Ludovic Courtès schreef op za 05-03-2022 om 22:58 [+0100]: > [...] and it wouldn’t radically change the run-time overhead (you still > potentially have to do an HTTP round trip with ‘If-Modified-Since’, > you’re just saving a few hundred bytes on the response in the best case.) IIUC, when the TTL hasn't been exceeded, then the file from the file system is served without contacting the remote server at all. So in the best case, you only ‘round-trip’ to the disk instead of the HTTP server. So I think there's some potential benefits to be had here. That assumes a sufficiently large TTL though. Greetings, Maxime.
Ludovic Courtès schreef op za 05-03-2022 om 22:58 [+0100]:
> I think this would be going overboard in terms of complexity :-)
There's some complexity here, but assuming a sufficient amount of
tests, I believe it would be worth it if it allows side-stepping the
rate limit to some degree. And the extra complexity would mostly
disappear if the overhead of tiny files was accepted (*).
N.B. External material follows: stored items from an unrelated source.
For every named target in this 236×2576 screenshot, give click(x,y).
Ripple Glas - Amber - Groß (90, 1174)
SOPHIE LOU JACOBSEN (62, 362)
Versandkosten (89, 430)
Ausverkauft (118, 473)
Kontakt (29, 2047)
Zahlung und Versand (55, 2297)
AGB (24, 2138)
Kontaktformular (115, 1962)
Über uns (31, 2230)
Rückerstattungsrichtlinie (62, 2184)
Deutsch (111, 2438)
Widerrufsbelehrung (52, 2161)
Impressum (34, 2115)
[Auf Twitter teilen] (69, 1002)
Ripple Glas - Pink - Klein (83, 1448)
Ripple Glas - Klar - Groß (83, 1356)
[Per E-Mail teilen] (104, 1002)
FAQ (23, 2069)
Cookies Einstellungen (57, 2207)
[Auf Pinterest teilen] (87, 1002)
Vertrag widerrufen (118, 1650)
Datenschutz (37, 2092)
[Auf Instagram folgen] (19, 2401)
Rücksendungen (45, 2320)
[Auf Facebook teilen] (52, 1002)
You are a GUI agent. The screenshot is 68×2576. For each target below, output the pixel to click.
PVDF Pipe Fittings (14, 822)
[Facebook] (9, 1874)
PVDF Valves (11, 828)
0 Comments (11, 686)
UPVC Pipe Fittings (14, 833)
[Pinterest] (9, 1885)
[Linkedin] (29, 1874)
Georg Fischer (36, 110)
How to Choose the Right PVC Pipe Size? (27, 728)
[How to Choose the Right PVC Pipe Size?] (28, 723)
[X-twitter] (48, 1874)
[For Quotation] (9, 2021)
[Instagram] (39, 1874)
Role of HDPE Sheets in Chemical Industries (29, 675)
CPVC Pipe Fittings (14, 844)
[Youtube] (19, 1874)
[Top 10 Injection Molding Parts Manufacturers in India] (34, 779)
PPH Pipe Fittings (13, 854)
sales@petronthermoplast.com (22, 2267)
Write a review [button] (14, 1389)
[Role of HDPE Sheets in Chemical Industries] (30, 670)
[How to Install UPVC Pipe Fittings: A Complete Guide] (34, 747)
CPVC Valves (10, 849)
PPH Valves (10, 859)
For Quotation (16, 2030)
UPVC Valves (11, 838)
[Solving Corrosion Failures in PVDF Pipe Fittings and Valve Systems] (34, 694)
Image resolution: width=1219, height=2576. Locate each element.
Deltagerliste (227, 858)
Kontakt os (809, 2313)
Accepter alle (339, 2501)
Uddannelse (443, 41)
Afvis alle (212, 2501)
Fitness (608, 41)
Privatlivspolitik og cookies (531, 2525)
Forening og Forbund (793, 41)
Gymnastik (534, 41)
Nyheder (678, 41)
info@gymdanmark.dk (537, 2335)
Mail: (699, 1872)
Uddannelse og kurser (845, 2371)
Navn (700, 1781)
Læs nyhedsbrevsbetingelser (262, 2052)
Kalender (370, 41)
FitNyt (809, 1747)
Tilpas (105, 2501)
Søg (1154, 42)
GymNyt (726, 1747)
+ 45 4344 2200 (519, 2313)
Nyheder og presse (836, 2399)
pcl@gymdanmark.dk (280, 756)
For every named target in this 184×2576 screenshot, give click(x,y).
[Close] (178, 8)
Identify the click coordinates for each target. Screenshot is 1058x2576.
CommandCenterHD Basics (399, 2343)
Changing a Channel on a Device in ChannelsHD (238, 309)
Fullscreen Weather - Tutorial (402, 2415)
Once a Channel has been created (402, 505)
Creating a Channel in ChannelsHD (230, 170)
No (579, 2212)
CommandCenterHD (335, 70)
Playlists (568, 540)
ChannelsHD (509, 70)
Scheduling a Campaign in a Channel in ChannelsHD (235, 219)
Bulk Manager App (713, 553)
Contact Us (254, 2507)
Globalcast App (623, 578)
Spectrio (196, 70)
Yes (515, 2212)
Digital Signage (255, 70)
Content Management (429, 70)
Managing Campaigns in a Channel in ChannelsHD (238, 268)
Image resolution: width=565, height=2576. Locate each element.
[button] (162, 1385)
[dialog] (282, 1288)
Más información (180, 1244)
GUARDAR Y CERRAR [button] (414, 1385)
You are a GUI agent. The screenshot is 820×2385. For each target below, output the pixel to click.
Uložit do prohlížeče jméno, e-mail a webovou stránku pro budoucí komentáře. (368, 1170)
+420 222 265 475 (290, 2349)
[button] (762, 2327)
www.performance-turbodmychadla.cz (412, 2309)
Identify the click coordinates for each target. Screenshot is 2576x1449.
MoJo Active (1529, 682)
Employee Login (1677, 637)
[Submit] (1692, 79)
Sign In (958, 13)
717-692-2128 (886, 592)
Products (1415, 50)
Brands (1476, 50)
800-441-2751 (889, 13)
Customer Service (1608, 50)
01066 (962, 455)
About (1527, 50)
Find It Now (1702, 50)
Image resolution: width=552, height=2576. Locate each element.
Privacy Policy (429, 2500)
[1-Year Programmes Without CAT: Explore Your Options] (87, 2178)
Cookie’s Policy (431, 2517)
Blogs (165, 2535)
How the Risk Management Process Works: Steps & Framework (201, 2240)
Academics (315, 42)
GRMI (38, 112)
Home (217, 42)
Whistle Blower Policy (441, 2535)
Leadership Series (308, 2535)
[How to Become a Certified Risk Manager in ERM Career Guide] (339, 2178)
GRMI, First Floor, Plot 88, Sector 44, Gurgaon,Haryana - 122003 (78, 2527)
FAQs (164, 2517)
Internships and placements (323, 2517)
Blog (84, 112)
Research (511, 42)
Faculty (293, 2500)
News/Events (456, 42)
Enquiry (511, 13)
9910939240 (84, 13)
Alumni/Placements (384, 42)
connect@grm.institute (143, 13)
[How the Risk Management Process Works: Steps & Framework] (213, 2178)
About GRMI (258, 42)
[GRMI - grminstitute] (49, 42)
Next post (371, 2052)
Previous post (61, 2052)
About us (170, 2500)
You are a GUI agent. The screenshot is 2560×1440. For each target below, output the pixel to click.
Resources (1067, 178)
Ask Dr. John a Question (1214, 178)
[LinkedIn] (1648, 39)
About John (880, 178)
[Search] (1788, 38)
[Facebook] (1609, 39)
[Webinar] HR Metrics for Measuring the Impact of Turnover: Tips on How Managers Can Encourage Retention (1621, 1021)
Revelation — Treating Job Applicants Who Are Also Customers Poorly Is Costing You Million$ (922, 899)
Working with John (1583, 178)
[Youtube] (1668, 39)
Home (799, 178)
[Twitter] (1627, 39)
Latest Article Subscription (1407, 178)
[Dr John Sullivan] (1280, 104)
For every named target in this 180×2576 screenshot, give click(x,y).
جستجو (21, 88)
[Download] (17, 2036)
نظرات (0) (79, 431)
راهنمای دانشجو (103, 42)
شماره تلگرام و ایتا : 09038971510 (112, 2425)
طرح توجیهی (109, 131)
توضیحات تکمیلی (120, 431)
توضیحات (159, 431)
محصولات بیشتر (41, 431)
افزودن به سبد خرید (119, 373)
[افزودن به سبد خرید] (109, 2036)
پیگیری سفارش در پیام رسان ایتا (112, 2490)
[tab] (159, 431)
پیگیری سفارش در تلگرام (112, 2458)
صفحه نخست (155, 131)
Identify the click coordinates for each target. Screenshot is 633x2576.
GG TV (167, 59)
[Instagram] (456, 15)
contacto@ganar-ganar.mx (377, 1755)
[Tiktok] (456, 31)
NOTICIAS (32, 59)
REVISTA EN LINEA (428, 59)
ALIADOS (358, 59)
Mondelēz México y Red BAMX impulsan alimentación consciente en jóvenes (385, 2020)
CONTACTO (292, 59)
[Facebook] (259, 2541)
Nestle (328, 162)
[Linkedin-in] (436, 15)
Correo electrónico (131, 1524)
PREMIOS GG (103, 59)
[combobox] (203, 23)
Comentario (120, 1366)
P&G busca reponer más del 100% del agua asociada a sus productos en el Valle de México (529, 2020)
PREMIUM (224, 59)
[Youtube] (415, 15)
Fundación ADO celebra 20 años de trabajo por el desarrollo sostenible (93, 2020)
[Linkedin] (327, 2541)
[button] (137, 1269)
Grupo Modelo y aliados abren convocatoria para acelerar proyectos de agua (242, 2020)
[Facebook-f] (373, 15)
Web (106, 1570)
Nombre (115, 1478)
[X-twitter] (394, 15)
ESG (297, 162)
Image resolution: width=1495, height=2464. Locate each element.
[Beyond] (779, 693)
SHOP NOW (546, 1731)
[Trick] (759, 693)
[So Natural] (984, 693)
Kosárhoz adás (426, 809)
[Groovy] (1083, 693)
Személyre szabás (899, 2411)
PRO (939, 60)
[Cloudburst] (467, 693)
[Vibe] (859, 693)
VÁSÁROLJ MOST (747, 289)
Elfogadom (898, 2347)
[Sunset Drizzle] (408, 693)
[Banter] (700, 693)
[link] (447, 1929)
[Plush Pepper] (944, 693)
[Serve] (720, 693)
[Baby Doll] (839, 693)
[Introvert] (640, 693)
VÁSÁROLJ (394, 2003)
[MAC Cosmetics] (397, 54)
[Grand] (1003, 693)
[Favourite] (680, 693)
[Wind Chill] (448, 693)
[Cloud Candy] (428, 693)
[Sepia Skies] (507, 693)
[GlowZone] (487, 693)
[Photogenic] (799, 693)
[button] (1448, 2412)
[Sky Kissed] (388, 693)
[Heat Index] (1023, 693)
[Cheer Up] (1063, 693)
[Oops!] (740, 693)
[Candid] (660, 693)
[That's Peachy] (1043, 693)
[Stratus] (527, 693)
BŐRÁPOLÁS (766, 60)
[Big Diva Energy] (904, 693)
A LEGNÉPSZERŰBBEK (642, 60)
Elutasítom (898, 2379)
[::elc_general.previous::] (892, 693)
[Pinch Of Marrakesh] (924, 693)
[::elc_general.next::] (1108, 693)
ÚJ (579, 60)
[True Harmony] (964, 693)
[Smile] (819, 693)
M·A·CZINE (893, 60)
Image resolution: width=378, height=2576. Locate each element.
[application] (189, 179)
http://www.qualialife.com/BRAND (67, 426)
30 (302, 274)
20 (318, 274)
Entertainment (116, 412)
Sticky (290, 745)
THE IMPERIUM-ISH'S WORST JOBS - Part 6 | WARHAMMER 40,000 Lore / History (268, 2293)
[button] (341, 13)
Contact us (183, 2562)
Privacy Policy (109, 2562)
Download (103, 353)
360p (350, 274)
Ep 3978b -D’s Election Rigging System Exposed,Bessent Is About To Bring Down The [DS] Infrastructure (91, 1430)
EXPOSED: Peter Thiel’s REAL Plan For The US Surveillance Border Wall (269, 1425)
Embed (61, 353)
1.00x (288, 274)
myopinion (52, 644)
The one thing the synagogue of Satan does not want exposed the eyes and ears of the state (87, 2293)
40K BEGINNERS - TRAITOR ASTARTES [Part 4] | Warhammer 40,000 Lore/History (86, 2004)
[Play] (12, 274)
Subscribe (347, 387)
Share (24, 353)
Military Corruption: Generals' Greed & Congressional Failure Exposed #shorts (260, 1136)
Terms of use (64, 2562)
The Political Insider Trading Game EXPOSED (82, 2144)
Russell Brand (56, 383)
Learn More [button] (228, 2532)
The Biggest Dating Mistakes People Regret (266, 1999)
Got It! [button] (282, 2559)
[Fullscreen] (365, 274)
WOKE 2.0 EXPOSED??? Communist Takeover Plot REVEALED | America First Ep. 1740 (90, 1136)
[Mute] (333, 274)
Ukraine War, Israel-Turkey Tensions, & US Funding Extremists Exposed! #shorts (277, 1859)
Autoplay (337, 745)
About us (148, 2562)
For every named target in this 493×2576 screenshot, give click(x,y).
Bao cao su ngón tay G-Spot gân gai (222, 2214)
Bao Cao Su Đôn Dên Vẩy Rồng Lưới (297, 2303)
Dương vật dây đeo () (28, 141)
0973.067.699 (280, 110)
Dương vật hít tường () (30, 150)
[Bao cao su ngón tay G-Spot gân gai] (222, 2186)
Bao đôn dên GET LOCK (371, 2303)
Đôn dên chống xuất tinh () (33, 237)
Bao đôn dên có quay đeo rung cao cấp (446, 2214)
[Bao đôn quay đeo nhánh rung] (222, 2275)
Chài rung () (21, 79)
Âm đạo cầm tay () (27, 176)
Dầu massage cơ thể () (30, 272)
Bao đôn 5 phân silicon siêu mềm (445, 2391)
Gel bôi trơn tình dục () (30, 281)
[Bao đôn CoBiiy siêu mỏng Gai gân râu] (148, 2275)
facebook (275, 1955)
There are also some other benefits, e.g. a kind of ‘download
resumption’ but for linters, reducing network traffic after retrying
"guix lint" on a lossy network (or because the terminal tab was closed
to early, etc.).
All stuff that can be left for later though!
Greetings,
Maxime.
(*) Assuming 150 000 packages and 1 KiB per package (this would be
file-system dependent!), I end up with 150 MiB. That's a bit on the
large size though ...
Maxime Devos <maximedevos@telenet.be> skribis: > Ludovic Courtès schreef op za 05-03-2022 om 22:58 [+0100]: >> I think this would be going overboard in terms of complexity :-) > > There's some complexity here, but assuming a sufficient amount of > tests, I believe it would be worth it if it allows side-stepping the > rate limit to some degree. What should also be taken into account is the usefulness of the ‘github’ updater—investment should be proportionate. I suspect it’s much less useful now that we have the ‘generic-git’ updater. Maybe, maybe it gives slightly more accurate data in some cases, maybe it can be slightly faster, but that’s not entirely clear to me.